Only what runs from the line with "is (867, 593)." to the final line of the records below should be given again, word for word.

• **Study material**:
******************************
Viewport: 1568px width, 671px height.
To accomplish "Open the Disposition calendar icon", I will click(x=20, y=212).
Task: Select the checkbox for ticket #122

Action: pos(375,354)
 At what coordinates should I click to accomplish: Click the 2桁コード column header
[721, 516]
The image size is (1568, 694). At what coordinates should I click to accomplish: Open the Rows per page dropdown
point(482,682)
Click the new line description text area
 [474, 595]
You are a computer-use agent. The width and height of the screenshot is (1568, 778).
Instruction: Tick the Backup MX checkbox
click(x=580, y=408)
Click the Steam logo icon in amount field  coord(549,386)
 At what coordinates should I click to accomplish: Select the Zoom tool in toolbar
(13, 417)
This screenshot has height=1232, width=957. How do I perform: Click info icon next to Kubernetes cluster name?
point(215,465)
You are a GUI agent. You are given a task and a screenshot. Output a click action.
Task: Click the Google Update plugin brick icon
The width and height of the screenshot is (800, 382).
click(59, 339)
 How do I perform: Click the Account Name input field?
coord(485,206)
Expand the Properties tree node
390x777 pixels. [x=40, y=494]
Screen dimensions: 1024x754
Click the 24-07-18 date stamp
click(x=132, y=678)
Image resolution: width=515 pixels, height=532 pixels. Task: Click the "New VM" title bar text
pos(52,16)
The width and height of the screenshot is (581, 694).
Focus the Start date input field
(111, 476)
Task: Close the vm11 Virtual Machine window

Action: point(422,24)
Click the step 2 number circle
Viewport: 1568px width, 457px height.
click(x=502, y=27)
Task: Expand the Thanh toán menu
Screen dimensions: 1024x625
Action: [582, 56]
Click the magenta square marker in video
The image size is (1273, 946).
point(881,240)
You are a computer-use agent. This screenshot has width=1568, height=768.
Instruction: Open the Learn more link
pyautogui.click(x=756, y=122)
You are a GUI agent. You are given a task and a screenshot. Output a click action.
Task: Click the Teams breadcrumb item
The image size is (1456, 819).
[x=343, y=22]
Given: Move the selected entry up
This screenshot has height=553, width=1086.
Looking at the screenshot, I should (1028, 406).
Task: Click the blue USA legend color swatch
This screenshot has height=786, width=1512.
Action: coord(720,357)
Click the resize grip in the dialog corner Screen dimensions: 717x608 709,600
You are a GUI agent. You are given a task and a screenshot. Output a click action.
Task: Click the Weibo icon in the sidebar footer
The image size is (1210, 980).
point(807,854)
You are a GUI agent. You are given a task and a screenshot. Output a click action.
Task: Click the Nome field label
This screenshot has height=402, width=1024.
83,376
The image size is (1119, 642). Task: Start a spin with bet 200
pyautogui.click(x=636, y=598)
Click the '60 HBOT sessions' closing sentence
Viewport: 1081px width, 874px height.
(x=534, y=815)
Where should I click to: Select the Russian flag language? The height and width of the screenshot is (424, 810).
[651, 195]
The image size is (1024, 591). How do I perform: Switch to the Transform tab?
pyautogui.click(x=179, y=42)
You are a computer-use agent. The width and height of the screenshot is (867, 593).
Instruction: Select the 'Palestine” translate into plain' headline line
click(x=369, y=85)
******************************
• **Exercise result**:
You are a computer-use agent. The width and height of the screenshot is (867, 593).
Instruction: Select the 'Palestine” translate into plain' headline line
click(x=369, y=85)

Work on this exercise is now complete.